━━━ PASSAGE SHOWN

The investment bank's latest survey of fund managers across the world revealed a mood of uncertainty with cash holdings still relatively high as rising numbers expect the Federal Reserve to start pulling back on its stimulus programme by early next year.
John Bilton, European investment strategist at BofA Merrill Lynch Global Research, said: "The UK is kind of offshore Europe and offshore US."
The bank tips the UK for growth of 2.6% next year, slightly ahead of the Office for Budget Responsibility's 2.4%.
It also expects the UK stock market to do well thanks to the large presence of energy and pharmaceuticals companies that it believes will be in favour and the large number of companies with exposure to buoyant emerging markets.
The bank has a target of 7400 points for the FTSE-100, compared to last night's close of XXXX.
Mr Bilton said: "We think the FTSE will do well next year."
He added: "We think the FTSE will perform better in the first half of next year rather than the second half."
He said that the UK has undertaken reform in areas such as banking, ahead of those in the eurozone.
"The UK banks are arguably further along than the European banks," he said.
But he cautioned that the UK will still be affected by events in the eurozone.
"The truth is we are still geopgraphically part of Europe and rely on it for more than 50% of exports."

━━━━━━
━━━ DATASET

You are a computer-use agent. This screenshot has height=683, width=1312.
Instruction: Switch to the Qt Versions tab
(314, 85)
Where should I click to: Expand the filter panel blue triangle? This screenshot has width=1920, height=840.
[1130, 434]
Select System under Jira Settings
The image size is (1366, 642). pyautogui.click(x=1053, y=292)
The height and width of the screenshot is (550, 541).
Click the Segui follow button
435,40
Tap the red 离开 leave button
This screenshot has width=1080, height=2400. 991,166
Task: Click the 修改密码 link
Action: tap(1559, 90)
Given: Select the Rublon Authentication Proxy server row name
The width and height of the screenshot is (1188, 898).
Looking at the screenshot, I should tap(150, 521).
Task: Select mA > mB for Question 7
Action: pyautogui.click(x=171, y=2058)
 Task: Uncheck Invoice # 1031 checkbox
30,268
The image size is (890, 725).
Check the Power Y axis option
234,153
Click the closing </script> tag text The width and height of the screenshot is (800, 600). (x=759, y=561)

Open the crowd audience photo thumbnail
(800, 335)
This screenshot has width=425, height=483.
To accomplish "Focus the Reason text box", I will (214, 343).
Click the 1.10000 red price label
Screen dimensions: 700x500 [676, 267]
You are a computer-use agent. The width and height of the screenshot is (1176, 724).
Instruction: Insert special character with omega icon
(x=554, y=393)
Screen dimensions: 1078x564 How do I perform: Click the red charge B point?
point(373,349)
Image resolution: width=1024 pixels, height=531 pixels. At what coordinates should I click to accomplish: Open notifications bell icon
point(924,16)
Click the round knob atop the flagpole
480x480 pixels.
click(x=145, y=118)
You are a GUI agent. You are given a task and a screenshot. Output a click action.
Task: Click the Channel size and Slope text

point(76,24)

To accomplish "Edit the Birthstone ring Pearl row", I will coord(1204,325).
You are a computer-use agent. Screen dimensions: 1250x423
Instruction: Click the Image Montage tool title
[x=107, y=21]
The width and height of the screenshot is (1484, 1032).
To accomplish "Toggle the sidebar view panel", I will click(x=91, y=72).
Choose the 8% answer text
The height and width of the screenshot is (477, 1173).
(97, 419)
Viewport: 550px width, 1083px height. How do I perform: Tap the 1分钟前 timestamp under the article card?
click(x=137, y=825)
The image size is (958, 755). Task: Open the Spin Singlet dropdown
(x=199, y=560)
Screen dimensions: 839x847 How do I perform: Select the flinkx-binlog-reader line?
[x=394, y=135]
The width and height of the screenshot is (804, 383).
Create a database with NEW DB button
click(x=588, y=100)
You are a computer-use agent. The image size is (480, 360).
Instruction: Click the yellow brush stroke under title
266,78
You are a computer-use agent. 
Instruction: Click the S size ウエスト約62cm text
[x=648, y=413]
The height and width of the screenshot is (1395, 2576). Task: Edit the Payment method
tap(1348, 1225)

━━━━━━

__ASSIGNED TASK__:
In the passage on the bank's UK outlook:
(a) What growth rate does the bank forecast for the UK next year?
(b) In which half of next year does Mr Bilton expect the FTSE to perform better?
(c) For what share of exports does he say the UK relies on Europe?

__OUTPUT FOR THIS TASK__:
(a) 2.6%
(b) The first half
(c) More than 50%